Physical Examination

Dark urine noted in diapers is usually the presenting manifestation of this entity.

For those cases of alkaptonuria not diagnosed in infancy, black cerumen and axillary pigmentation may be noted before age 10 years.

Gray-black scleral pigmentation in the configuration of small, dark rings is noted in the third decade.

Ear cartilage alterations in the fourth decade include discoloration with a grayish blue hue, followed by structural changes with stiffness, contour irregularities, and calcification.

(See the images below.)

Ochronosis revealing a perioral bluish black macul Ochronosis revealing a perioral bluish black macular eruption after hydroquinone use.
Periorbital discoloration due to excessive use of Periorbital discoloration due to excessive use of topical bleaching preparations containing hydroquinone.

Ochronotic discoloration can also be detected on the nasal tip, the costochondral junctions, the extensor tendons of the hands, the cheeks, the fingernails, and the buccal mucosa.

Arthritic signs of ochronotic arthropathy develop in the third and fourth decades.

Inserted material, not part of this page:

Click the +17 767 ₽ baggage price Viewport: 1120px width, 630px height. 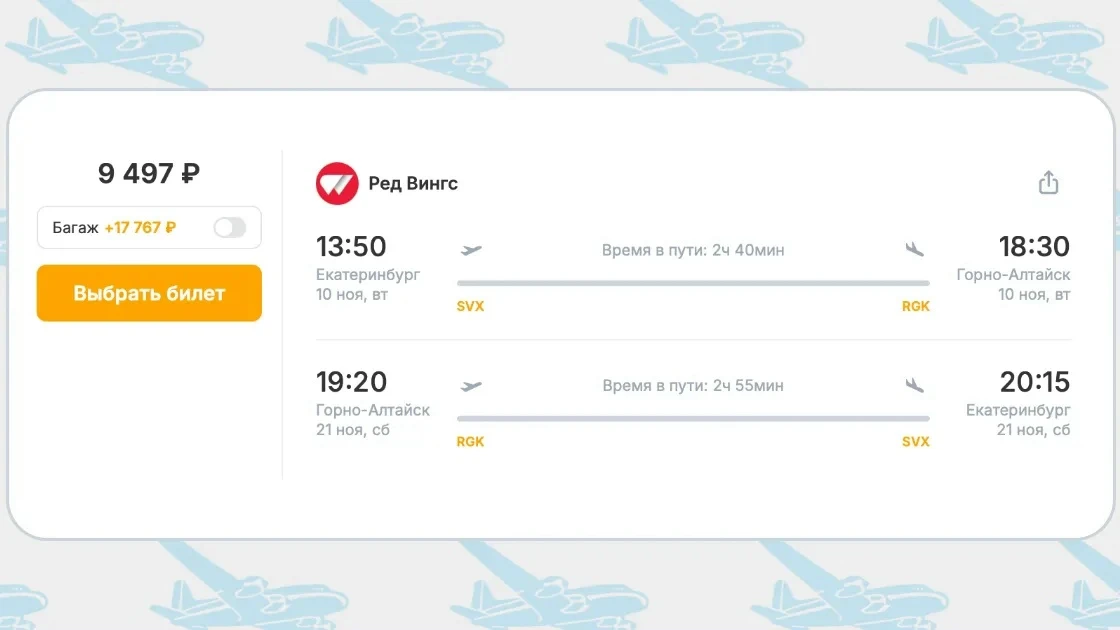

Narrowing of the joint spaces and disk calcifications occur. [21] Lower back, hip, and knee pain and stiffness are not uncommon. Inflammation, calcification, and rupture of tendons and ligaments may also occur. [22]

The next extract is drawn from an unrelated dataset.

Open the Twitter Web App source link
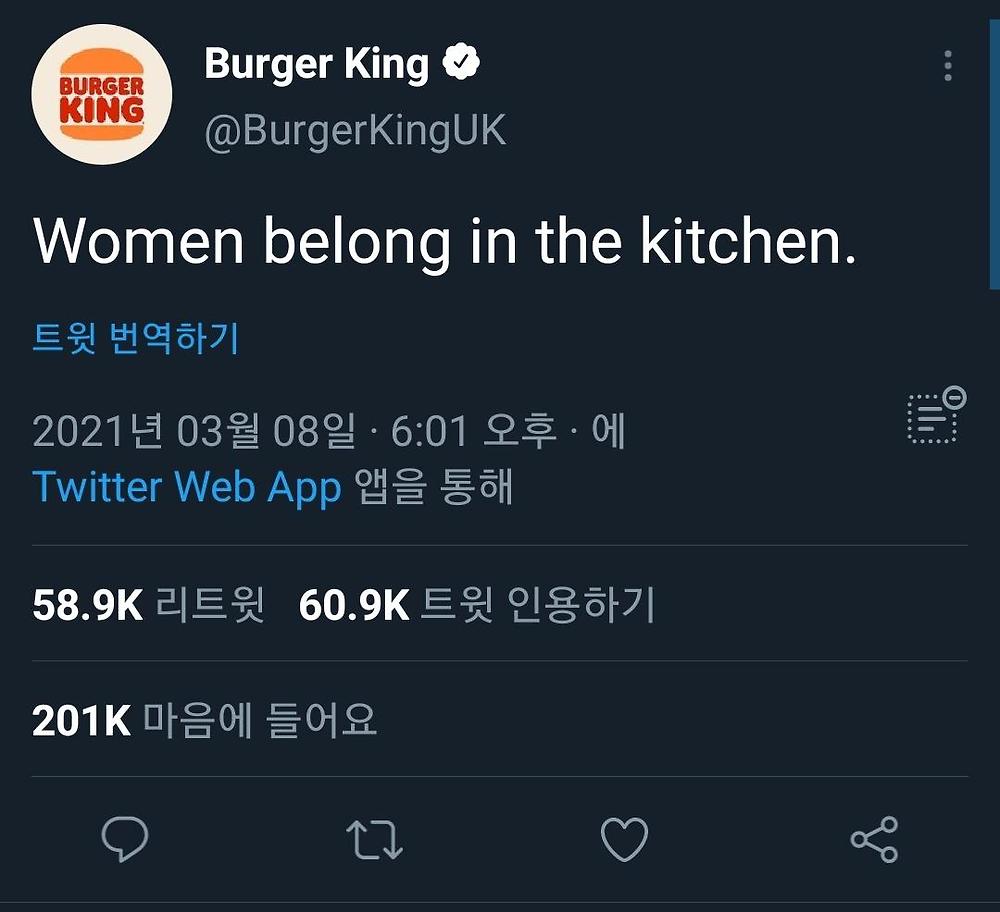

The clinical discoloration of the skin is a result of the formation of ochronotic pigment granules in the dermis and in the apocrine glands. Thus, the ochronotic changes of cartilaginous and tendinous structures are best appreciated in regions in which the overlying skin is of minimal thickness, such as the ears, the nasal tip, and the extensor tendons of the hands.

Accumulation of this pigment in cardiac tissue can lead to an inflammatory reaction and progressive heart valve dysfunction, with aortic stenosis being the most common, but in rare cases aortic regurgitation may also be observed. [23, 24]  There is also a single reported case of high-grade internal carotid artery stenosis secondary to ochronosis. The carotid plaque found in this case was noted to be heavily brown-black pigmented. [25]



Alkaptonuria is a genetic disorder related to a deficiency of homogentisic acid oxidase. [26]

Ochronotic pigmentation can develop from medications. Similar skin and cartilage alterations can be induced by quinacrine administration and at sites of quinine injections. [27] Quinines directly inhibit homogentisic acid oxidase. Carbolic acid topical applications to cutaneous ulcers have also induced ochronotic skin alterations.

Exogenous ochronosis has been reported with topical applications of phenol and hydroquinones to the skin. [28, 29, 30, 31] In the case of hydroquinone, it is reported that 35% of black Africans exhibit ochronotic skin changes when using a 6-8% hydroquinone preparation over a prolonged period. Indeed, the prevalence among users of these skin lighteners has been stated to be 69% in a South African study. In African Americans, this cutaneous adverse effect of hydroquinones has also been reported, even when using 2% hydroquinone products. With exogenous ochronosis, the arthropathy seen with alkaptonuria does not occur.